EXERCISE BRIEF:
Answer these questions using the text on residential real estate trends.
1. At what rate did the 30-year mortgage rate close 2025?
2. By what percentage did home sellers outnumber buyers in December 2025?
3. Along which regions are house prices falling the most?

EXTRACT:
=== Section Start ===

Key Trends for Residential Real Estate
The key trends for residential real estate in 2025 include interest rates, inflation, increased supply, stagnant sales, rising costs, and sidelined buyers. Housingwire says “Two structural forces have reshaped the market over recent years: mortgage rates and inflation. The 30-year mortgage rate closed 2025 at 6.2%, well above the 4.8% 10-year average and a sharp contrast to the 3.9% average that prevailed from 2016 through 2020”.
Source: https://www.housingwire.com/articles/case-shiller-december-growth/
Another structural shift is from a seller’s market to a buyer’s market. There were an estimated 44% more home sellers than buyers in the U.S. housing market in January. This shift is up from 30% more than a year earlier and represents the second largest gap in records dating back to 2013. The largest gap was in December 2025, when sellers outnumbered buyers by 45%. There are 600,000 more home sellers than buyers, giving buyers negotiating power.

While fixed-rate mortgage rates are projected to stay elevated at 6+%, homebuilders are continuing to offer rate buydowns, in which they pay a sum upfront to help lower the buyer’s mortgage rate, in a bid to clear their inventory. “We think this could be enough, along with a rising wealth effect, to shift demand higher while supply increases subside. Consequently, we expect home prices to stall at 0% nationally in 2026,” observed John Sim, head of Securitized Products Research at J.P. Morgan.
There are, of course, regional variations. House prices are falling the most along the West Coast and Sun Belt where there remains a glut of new homes following the pandemic-era construction boom. “It should not be a surprise that supply is a key factor in areas where we see home prices decline,” Sim said.

Nationally, and in our local markets, inventory has outpaced demand at a level that has not been seen in many years. This inventory gives buyers negotiation power and also highlights the market concerns of affordability and job uncertainty.

=== Section End ===

DATA SUPPLIED:
=== Section Start ===

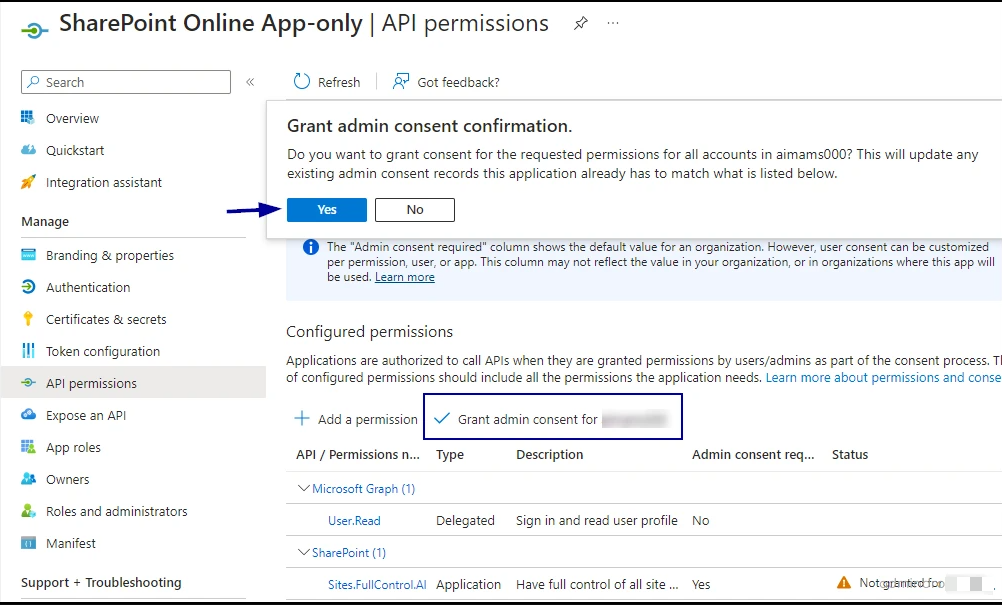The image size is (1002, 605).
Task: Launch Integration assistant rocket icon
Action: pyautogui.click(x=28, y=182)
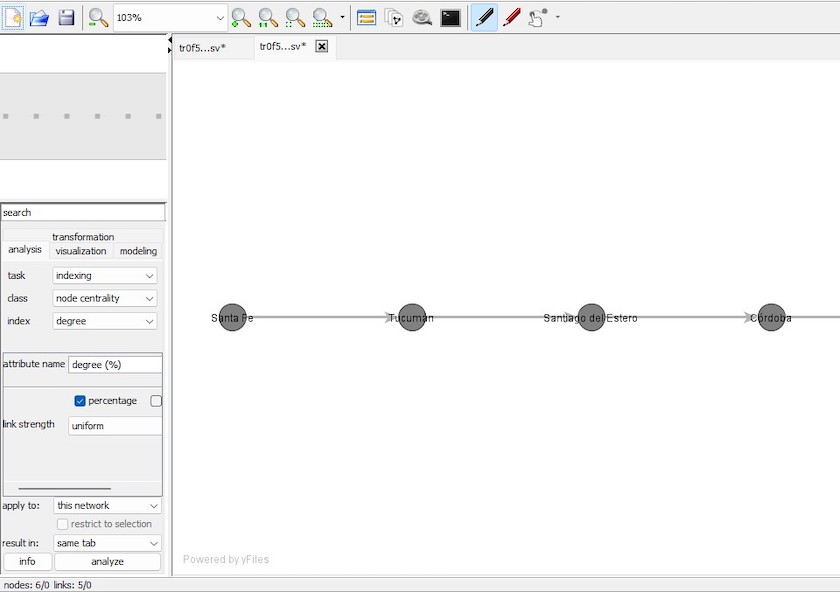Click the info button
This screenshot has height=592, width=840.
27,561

=== Section End ===

OUTPUT BELOW:
1. 6.2%
2. 45%
3. The West Coast and the Sun Belt